Según la publicación INTA Informa, el trabajo conjunto de los especialistas permitió identificar y caracterizar por primera vez en la Argentina el virus del mosaico necrótico del arroz (RNMV, por sus siglas en inglés) que solo había sido reportado en Asia.
“El hallazgo fue confirmado mediante técnicas de metagenómica y secuenciación de alta precisión, a partir de muestras recolectadas en Corrientes. Se trata del primer registro del virus fuera de Japón y amplía el escenario sanitario del cultivo”, indicó la publicación.
Para los expertos del INTA, el descubrimiento del virus aunque se trató de un solo caso “plantea la necesidad de continuar con el monitoreo y diagnóstico en los sistemas arroceros”.
En el informe se explicó que “el trabajo se basó en el análisis de plantas de arroz (Oryza sativa) con síntomas compatibles con infecciones virales, recolectadas en 2018 en Berón de Astrada, provincia de Corrientes. A partir de un enfoque de metagenómica viral, los investigadores detectaron la presencia del RNMV en únicamente una de las muestras analizadas”.
Los especialistas del INTA explicaron que muchas enfermedades virales del arroz pueden presentar síntomas similares, como amarillamiento, mosaicos o debilitamiento de las plantas. “Sin embargo, no todos los virus se comportan de la misma manera ni se transmiten del mismo modo, añadieron.
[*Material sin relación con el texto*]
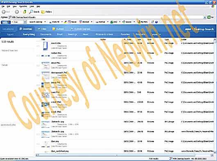The image size is (217, 161).
Task: Click the Go button beside address bar
Action: click(210, 17)
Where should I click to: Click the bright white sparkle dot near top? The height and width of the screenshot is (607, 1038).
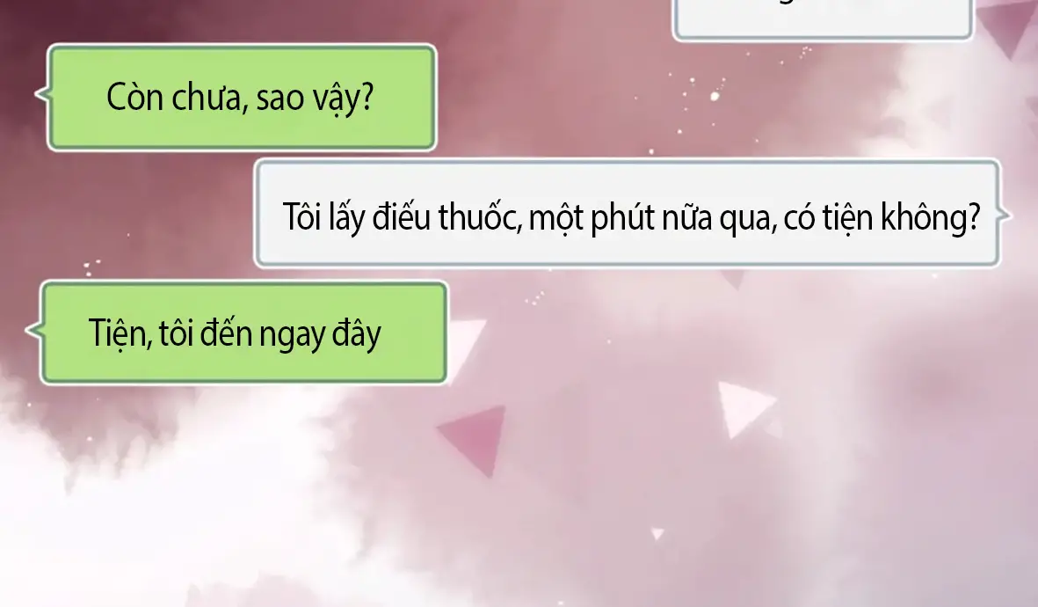point(715,97)
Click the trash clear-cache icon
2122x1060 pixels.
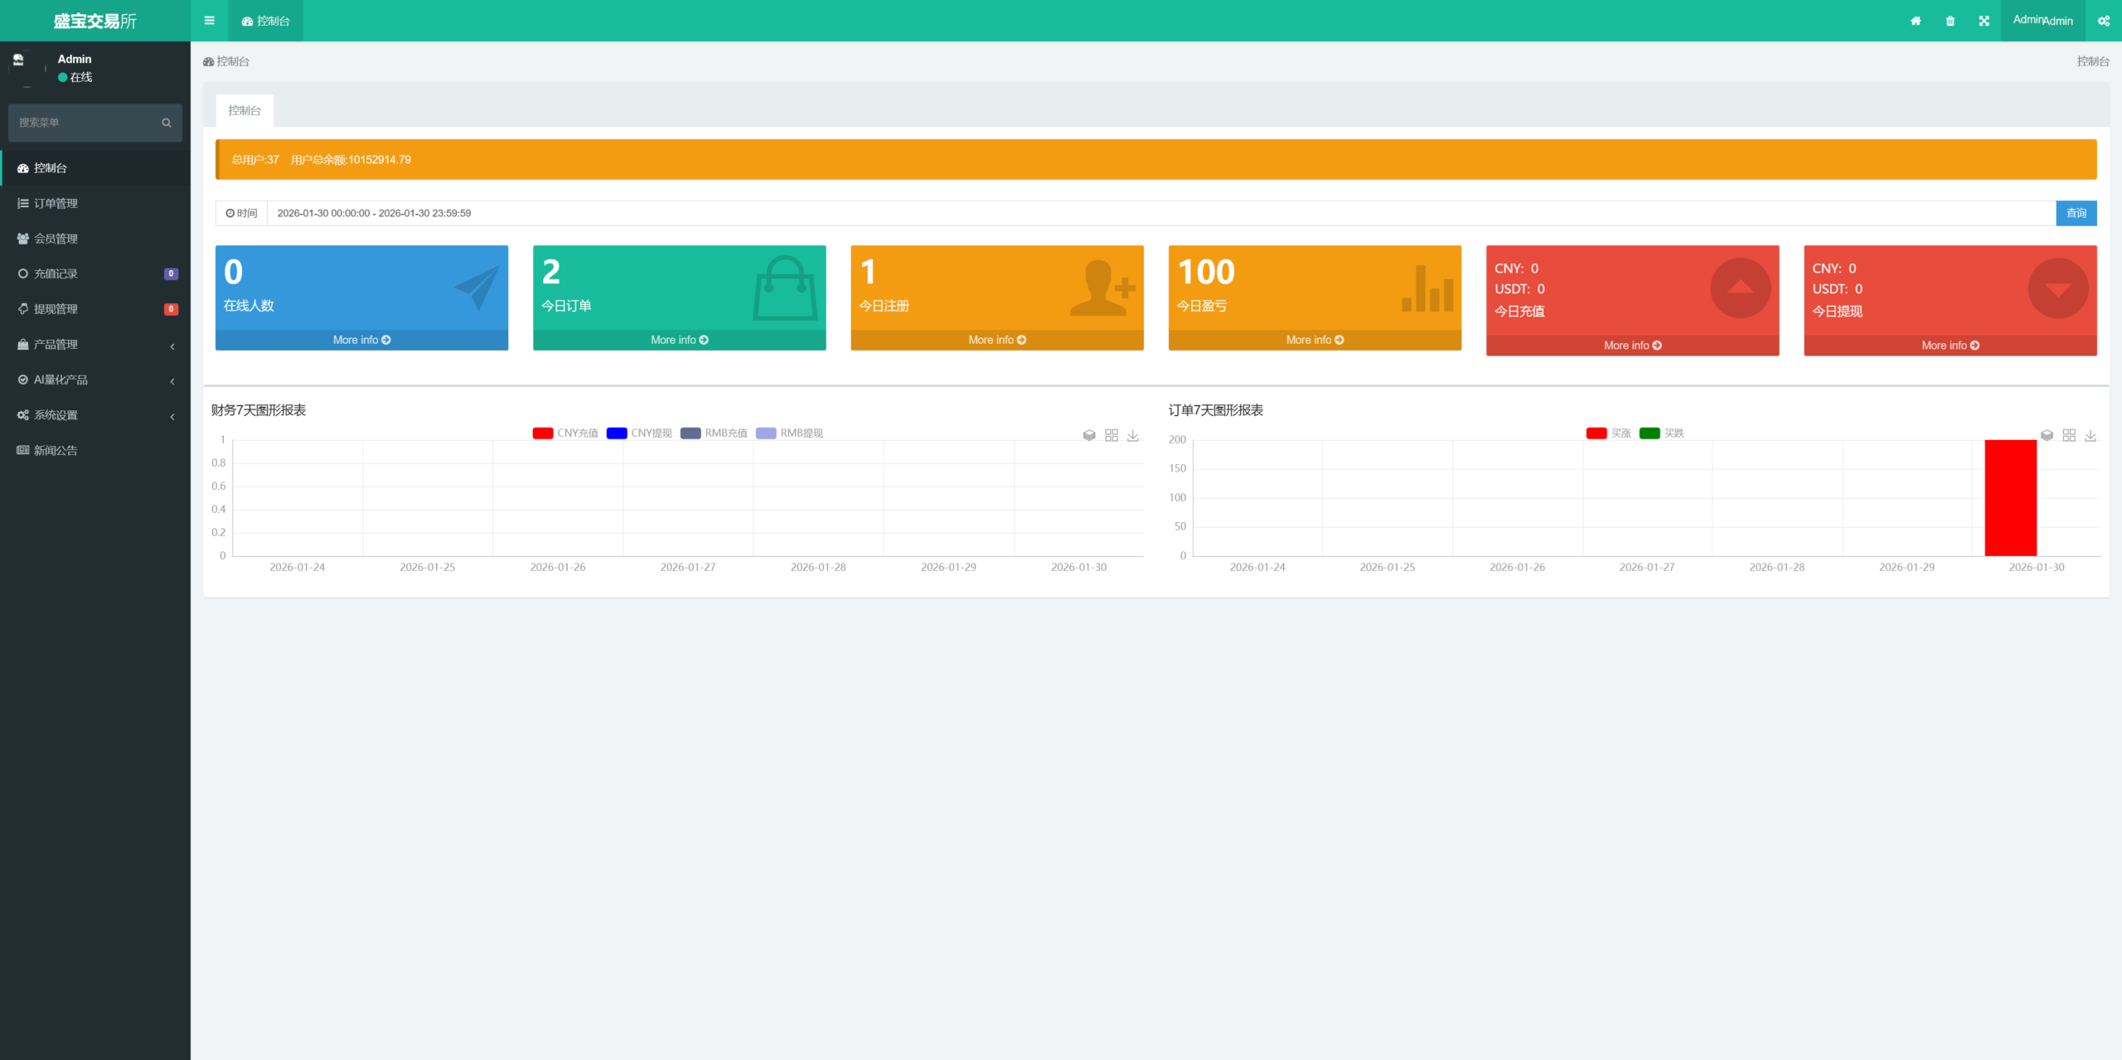pyautogui.click(x=1950, y=21)
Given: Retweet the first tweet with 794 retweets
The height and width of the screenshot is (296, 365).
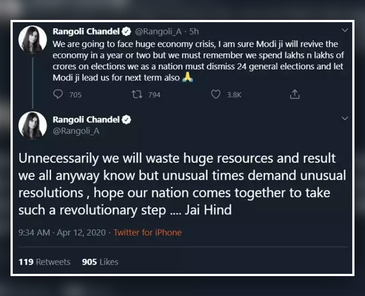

De acuerdo con INTA Informa “para validar los resultados, se aplicaron técnicas moleculares complementarias, como RT-PCR y secuenciación de ARN mediante la plataforma de alto rendimiento Illumina. Estas herramientas no sólo confirmaron la infección de la muestra analizada, sino que también permitieron reconstruir el genoma de un aislamiento local del virus”.

A su vez, “los análisis comparativos mostraron una alta similitud genética entre este aislamiento y variantes del RNMV previamente caracterizadas en Japón”. Por otra parte, “los estudios filogenéticos confirmaron que se trata del mismo virus, lo que constituye el primer registro fuera del continente asiático”.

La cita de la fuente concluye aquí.